▸ **Material provided**:
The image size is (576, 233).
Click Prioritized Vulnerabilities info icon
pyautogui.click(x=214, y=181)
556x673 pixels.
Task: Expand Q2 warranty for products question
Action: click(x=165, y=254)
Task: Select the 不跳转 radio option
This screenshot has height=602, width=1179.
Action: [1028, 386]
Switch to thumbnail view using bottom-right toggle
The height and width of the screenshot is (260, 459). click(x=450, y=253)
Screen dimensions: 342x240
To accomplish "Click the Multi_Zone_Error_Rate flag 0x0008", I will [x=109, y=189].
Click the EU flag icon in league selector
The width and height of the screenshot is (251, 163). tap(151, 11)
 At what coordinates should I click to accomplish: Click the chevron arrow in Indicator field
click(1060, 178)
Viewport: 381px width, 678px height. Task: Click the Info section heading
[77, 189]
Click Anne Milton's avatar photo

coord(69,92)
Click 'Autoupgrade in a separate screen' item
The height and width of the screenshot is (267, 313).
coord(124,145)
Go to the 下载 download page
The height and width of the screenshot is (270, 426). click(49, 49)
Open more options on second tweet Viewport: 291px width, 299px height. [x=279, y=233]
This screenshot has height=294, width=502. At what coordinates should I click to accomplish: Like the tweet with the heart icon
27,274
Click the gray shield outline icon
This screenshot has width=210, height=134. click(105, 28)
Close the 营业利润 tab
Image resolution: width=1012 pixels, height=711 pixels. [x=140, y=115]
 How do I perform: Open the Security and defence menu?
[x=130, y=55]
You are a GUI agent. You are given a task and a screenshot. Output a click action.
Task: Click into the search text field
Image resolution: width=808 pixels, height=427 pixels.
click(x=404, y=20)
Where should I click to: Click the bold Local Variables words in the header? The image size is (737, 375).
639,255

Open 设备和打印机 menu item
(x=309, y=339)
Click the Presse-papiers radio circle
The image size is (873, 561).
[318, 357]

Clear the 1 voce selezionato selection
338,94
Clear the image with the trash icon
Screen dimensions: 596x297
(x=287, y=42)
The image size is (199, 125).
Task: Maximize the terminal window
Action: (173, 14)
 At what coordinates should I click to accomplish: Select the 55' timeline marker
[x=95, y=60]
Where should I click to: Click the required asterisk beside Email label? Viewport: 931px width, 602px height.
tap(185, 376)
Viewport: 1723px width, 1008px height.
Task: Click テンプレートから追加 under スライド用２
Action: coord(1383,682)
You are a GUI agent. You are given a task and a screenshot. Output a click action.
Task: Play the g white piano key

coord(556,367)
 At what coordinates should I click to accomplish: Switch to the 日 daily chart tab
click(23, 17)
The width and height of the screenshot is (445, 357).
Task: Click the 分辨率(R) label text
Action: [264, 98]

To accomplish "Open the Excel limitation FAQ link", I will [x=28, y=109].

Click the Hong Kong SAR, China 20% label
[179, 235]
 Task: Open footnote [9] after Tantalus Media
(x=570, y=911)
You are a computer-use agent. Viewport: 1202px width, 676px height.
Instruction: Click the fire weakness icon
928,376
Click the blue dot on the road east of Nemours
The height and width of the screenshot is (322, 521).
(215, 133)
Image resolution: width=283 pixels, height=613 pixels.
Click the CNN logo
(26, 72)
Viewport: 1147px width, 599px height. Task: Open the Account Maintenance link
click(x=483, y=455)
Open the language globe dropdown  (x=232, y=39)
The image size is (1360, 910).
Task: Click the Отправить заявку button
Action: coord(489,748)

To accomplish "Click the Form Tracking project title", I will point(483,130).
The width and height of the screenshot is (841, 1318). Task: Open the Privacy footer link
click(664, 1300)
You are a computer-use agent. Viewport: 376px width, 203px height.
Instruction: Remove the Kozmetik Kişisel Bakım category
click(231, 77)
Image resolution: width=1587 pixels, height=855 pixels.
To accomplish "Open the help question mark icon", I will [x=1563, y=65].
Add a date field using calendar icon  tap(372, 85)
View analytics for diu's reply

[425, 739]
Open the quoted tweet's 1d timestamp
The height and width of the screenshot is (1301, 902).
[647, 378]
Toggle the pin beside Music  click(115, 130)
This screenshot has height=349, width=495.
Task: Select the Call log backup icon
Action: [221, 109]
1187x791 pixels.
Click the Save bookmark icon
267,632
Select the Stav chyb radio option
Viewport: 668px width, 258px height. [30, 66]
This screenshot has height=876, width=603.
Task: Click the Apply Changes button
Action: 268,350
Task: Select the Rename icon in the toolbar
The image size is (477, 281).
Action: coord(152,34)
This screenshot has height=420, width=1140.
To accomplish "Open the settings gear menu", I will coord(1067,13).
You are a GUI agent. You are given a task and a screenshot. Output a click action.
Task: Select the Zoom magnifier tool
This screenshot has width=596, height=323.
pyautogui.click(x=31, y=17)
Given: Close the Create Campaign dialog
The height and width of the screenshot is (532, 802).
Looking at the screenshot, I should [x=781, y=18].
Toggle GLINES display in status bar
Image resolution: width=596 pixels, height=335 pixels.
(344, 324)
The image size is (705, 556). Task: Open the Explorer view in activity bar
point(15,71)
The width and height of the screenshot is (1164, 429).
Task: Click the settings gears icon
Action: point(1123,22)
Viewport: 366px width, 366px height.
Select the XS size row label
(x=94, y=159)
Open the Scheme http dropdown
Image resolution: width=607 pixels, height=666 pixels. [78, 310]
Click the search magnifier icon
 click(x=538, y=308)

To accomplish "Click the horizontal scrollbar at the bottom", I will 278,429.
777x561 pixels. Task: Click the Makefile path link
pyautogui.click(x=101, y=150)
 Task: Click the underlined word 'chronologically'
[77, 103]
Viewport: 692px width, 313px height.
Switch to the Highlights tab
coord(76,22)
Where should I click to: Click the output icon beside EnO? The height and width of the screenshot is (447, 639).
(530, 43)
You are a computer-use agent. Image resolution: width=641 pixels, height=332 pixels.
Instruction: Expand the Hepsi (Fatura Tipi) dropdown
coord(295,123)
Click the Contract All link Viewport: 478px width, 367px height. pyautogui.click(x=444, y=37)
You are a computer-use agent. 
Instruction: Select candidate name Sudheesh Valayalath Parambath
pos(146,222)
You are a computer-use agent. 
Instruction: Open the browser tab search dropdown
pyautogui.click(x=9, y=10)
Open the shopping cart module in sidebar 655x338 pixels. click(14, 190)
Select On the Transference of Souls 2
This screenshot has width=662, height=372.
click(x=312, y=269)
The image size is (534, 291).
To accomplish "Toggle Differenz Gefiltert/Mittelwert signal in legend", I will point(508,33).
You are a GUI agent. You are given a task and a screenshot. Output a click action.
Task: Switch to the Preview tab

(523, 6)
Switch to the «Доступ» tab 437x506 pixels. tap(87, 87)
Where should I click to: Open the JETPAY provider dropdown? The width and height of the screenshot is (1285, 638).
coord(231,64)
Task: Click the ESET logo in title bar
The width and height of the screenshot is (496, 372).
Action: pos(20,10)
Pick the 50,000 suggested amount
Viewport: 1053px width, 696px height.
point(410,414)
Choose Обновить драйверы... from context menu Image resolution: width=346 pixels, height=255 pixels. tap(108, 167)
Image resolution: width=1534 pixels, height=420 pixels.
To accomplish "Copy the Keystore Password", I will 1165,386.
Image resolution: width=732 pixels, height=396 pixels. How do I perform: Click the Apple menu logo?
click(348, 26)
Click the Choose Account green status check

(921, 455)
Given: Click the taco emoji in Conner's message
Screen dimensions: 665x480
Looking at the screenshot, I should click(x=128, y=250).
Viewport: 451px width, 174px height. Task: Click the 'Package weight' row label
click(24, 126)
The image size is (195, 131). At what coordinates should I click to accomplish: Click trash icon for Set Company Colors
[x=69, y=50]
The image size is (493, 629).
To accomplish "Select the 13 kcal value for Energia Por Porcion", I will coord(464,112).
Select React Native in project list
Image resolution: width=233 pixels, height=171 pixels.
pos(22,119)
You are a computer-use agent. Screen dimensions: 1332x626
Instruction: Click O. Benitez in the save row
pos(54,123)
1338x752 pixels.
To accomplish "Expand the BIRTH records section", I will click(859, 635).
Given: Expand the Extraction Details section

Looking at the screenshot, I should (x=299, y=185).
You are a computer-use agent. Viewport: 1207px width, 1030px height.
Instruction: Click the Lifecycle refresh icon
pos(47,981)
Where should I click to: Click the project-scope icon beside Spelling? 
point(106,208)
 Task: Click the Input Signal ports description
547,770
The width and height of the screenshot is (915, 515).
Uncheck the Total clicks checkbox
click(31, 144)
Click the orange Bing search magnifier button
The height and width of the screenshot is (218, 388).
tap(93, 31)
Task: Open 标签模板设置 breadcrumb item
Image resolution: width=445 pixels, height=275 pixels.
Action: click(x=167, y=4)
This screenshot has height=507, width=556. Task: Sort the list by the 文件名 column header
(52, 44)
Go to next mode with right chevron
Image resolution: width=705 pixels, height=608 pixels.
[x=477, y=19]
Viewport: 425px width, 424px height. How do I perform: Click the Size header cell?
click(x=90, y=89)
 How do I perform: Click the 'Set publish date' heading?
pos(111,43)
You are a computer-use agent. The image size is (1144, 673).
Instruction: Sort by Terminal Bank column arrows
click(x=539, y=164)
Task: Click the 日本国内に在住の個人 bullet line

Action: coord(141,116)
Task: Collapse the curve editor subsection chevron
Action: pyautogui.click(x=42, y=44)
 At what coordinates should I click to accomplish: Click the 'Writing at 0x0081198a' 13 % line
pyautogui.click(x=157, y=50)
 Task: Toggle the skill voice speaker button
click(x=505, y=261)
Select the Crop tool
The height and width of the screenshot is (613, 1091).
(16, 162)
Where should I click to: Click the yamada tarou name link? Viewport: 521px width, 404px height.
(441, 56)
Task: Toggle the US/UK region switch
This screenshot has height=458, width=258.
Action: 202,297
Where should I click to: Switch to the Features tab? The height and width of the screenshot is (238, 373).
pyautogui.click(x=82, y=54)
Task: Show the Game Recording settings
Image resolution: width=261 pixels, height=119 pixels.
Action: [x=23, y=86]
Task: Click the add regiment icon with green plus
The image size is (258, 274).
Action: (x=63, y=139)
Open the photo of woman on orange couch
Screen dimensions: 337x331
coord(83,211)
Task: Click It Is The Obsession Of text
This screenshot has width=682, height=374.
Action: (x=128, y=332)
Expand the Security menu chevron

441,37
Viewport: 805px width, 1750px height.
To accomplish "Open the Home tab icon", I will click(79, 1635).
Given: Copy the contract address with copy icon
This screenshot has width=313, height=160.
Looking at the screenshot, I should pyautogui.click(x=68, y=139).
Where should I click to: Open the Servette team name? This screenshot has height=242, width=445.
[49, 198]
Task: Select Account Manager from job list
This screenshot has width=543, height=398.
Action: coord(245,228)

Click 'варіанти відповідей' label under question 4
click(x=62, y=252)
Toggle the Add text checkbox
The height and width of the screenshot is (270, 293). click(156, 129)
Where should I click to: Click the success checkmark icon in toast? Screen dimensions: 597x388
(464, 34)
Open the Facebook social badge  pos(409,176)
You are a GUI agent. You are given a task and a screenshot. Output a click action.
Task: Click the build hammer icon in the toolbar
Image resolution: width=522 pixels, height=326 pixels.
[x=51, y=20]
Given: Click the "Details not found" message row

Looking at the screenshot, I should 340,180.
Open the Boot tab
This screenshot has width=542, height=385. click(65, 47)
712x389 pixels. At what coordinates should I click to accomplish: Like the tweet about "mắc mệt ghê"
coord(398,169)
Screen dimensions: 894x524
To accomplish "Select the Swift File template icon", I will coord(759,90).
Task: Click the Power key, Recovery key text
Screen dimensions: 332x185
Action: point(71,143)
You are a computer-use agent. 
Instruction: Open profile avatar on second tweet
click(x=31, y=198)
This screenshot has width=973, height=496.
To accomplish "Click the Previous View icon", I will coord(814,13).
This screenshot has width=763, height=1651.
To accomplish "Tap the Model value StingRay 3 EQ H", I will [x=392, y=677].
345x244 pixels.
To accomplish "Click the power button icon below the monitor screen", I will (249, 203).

▸ **What the task asks**: A complete answer reproduces every line of the records in which the word "Copy" occurs.

▸ **Exercise answer**:
To accomplish "Copy the Keystore Password", I will 1165,386.
Given: Copy the contract address with copy icon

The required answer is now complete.